# Poison Ivy and Dogs??



## Theekillerbee (Jan 8, 2009)

Just wondering if anyone has had a dog react to poison ivy before? I'm also wondering if your dog runs through it, if it will rub off on you when you pet him/her. If it will, is there some kind of spray you can put on your dog to neutralize the oil?


----------



## Mojo1 (Sep 8, 2007)

Theekillerbee said:


> Just wondering if anyone has had a dog react to poison ivy before? I'm also wondering if your dog runs through it, if it will rub off on you when you pet him/her. If it will, is there some kind of spray you can put on your dog to neutralize the oil?


I have no idea, never had a dog bothered by it that I know of, I'm guessing that if enough of the oil gets on your dogs coat you could it on you, Thank God, I'm not allergic to that stuff!


----------



## Packfish (Oct 30, 2007)

I had a couple of labs in Ohio- lot's of Poison Ivy there- never had a dog get it or give it to me.

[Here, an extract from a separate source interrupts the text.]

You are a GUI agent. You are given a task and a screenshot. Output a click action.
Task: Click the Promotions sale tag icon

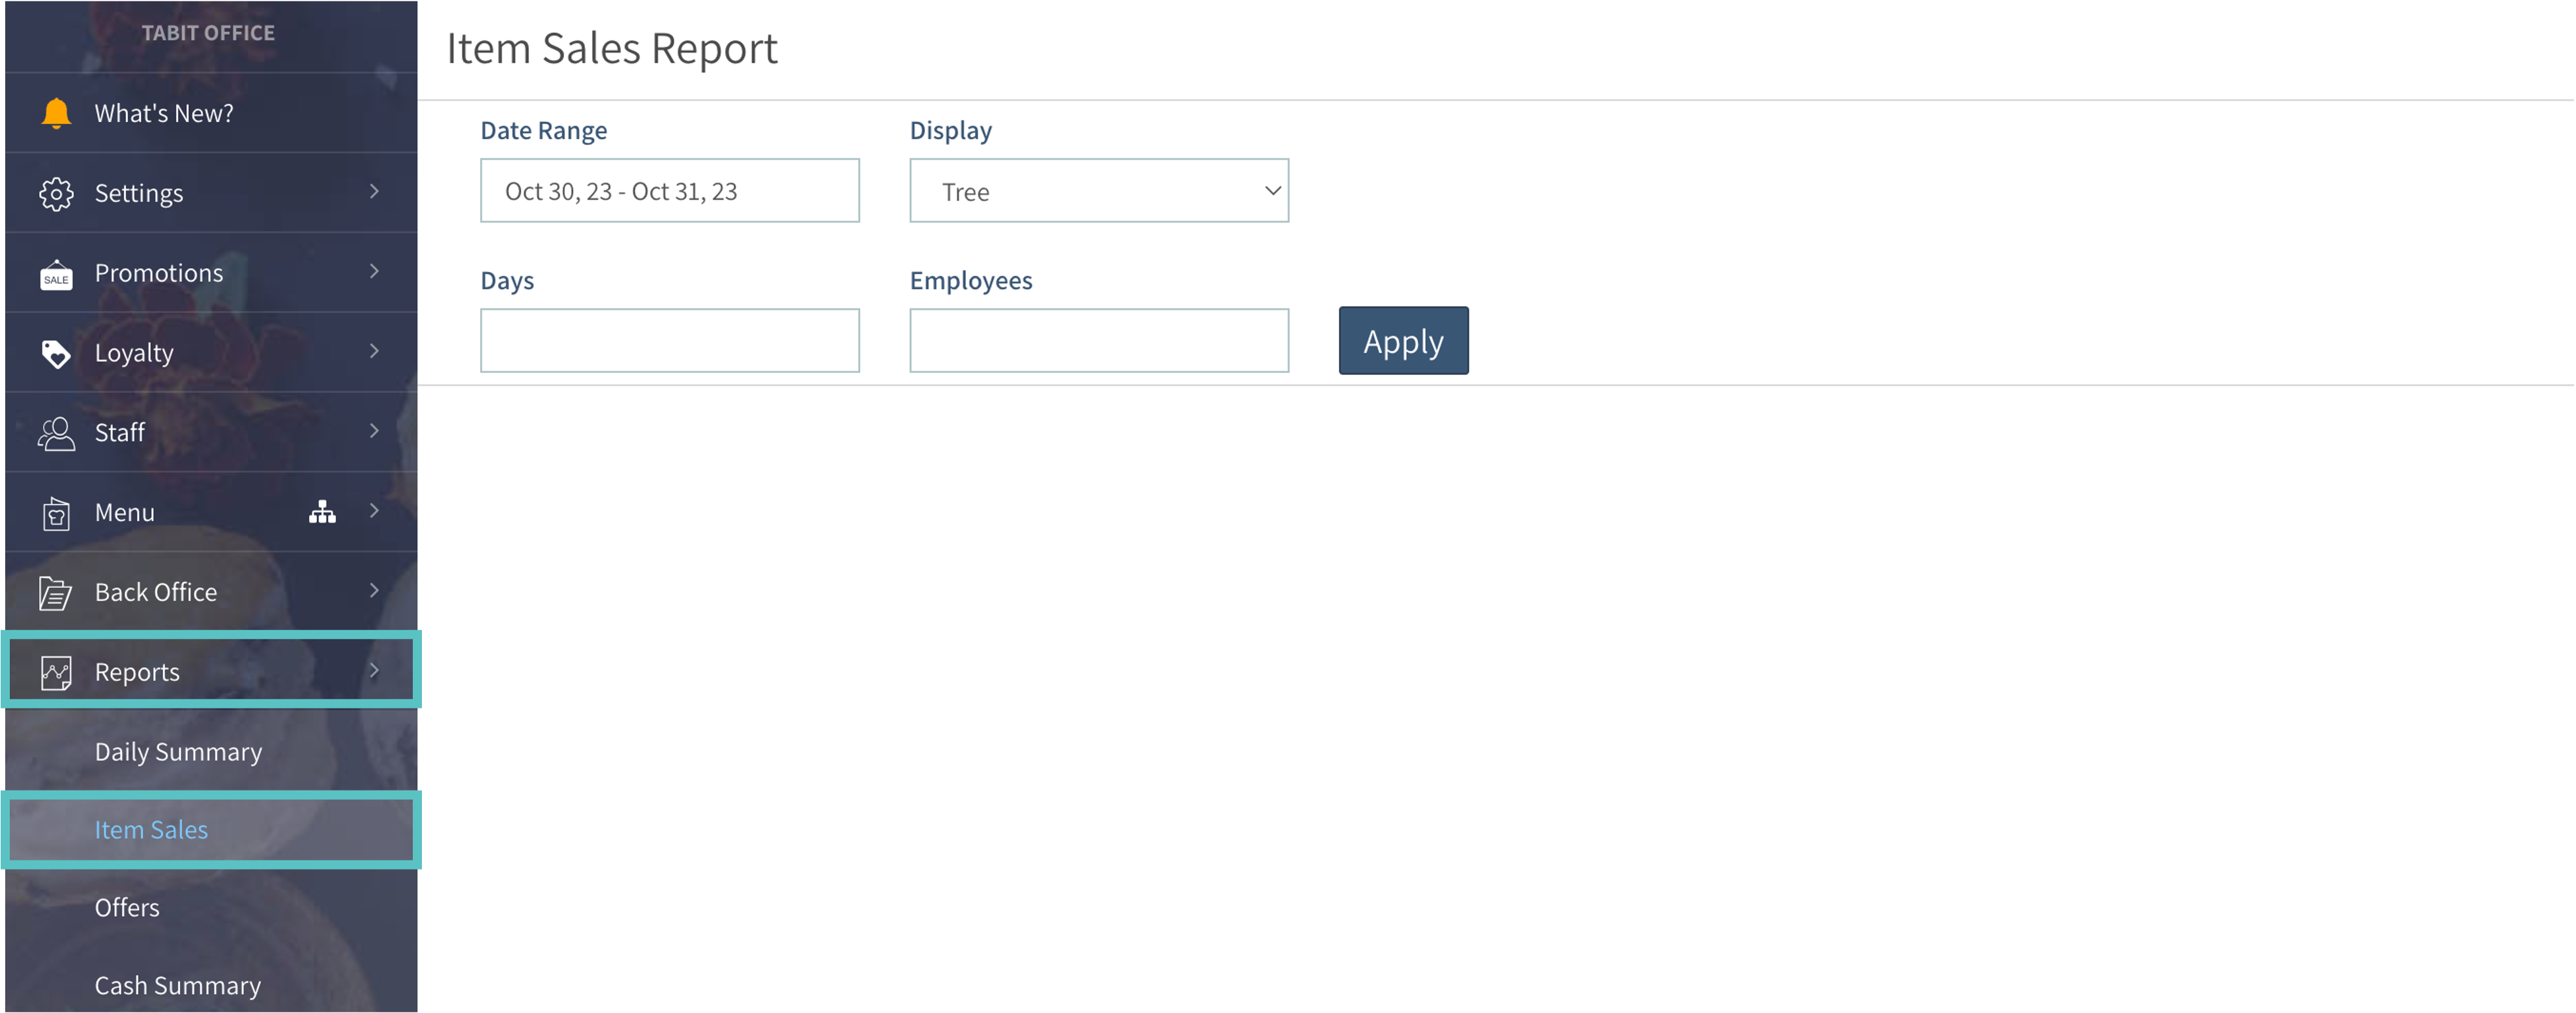(x=56, y=274)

I seemed to get it once a year and then wasn't affected by it after that- though I did avoid it


----------



## Theekillerbee (Jan 8, 2009)

Well, I did some digging and my vet had no clue, he said he'd never treated a dog for poison ivy, however he was confident that the oils could transfer from their coat to your skin if they had enough on them. He recommended getting some of that poison ivy wash from the drugstore and just washing off the dog if you were worried about the exposure. I called around to local pet shops to see if they had any that was made for pets....no luck, but one of the people at the C-A-L Ranch store said white vinegar works well. She said to wipe them down with a cloth soaked in vinegar, wait about 10 mins, then wipe them with a wet rag. Sounds reasonable. I ended up stopping by a Walgreens and picked up some Tecnu, which is a wash that is safe for pets.


----------



## Leaky (Sep 11, 2007)

I'll vouch for the transfer problem. My dog got into it, climbed in bed with me in the tent trailer, and, well, I pretty much had it on exposed parts of my body next to him.     No fun.


----------